_AIM OF THE TASK_:
Skipping all pictures, please restate word for word the lines from the one that contains "Click the Apply" through the last line of the entries.

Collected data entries
++++++++++++++++++++
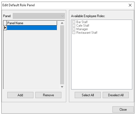
Task: Enable the Manager role checkbox
Action: (x=74, y=29)
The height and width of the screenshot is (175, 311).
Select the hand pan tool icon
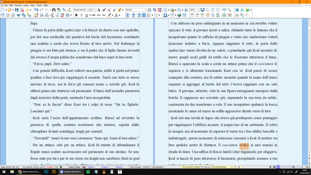[208, 15]
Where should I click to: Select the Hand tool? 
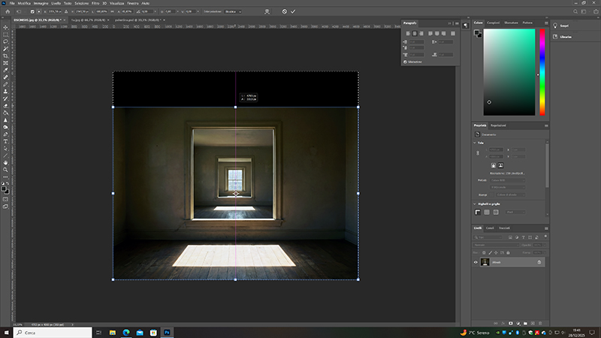5,161

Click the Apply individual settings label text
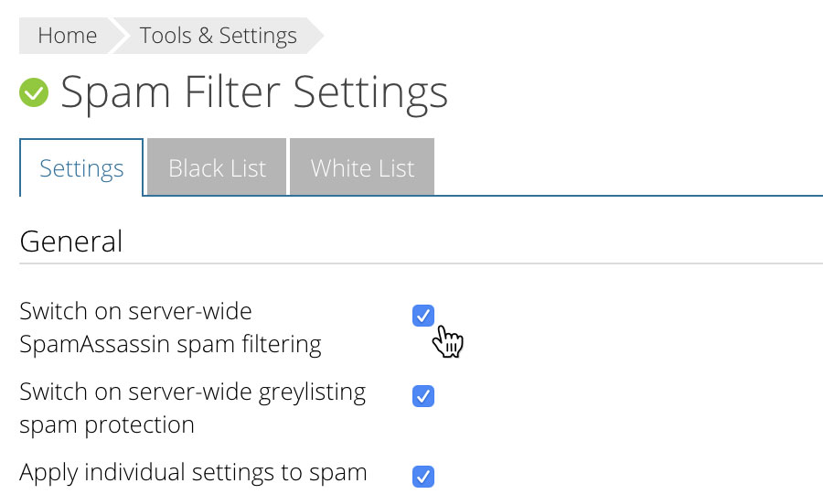pyautogui.click(x=193, y=472)
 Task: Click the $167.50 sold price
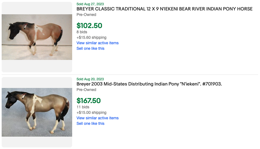point(89,101)
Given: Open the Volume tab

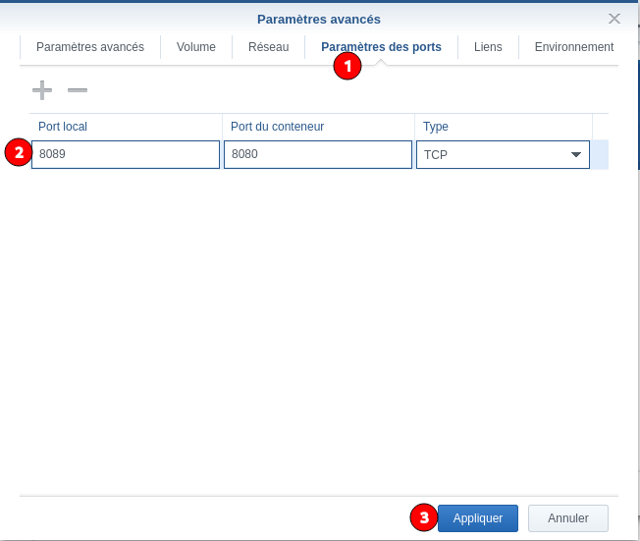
++++++++++++++++++++
_ANSWER FOR THE TASK_:
Click the Apply individual settings label text
pyautogui.click(x=193, y=472)
 Task: Click the $167.50 sold price
point(89,101)
Given: Open the Volume tab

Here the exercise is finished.